__To do__: Give back the records below verbatim, please, but without a single image.

__Records provided__:
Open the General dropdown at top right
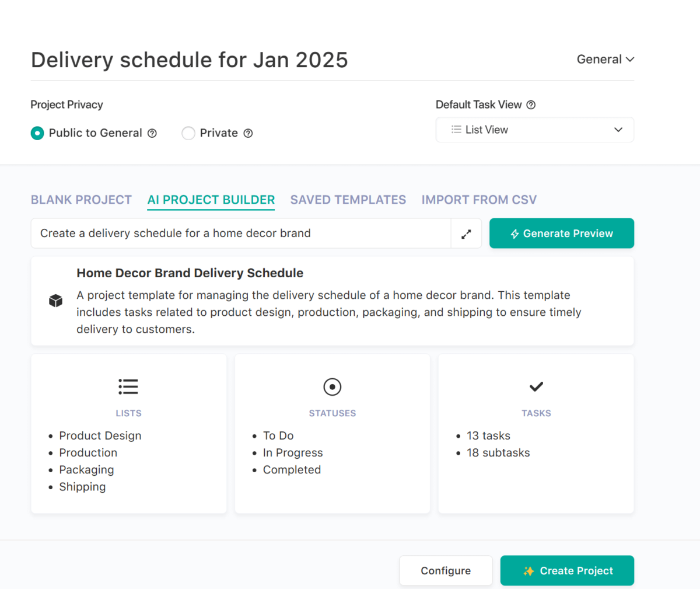Viewport: 700px width, 589px height. (605, 59)
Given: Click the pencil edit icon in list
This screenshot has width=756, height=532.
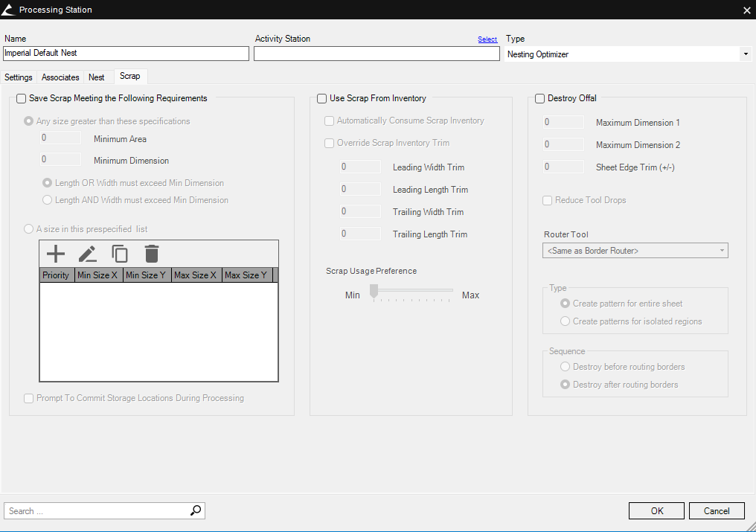Looking at the screenshot, I should (88, 254).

__Your solution__:
Open the General dropdown at top right
Viewport: 700px width, 589px height. (605, 59)
Given: Click the pencil edit icon in list
This screenshot has width=756, height=532.
Looking at the screenshot, I should (88, 254).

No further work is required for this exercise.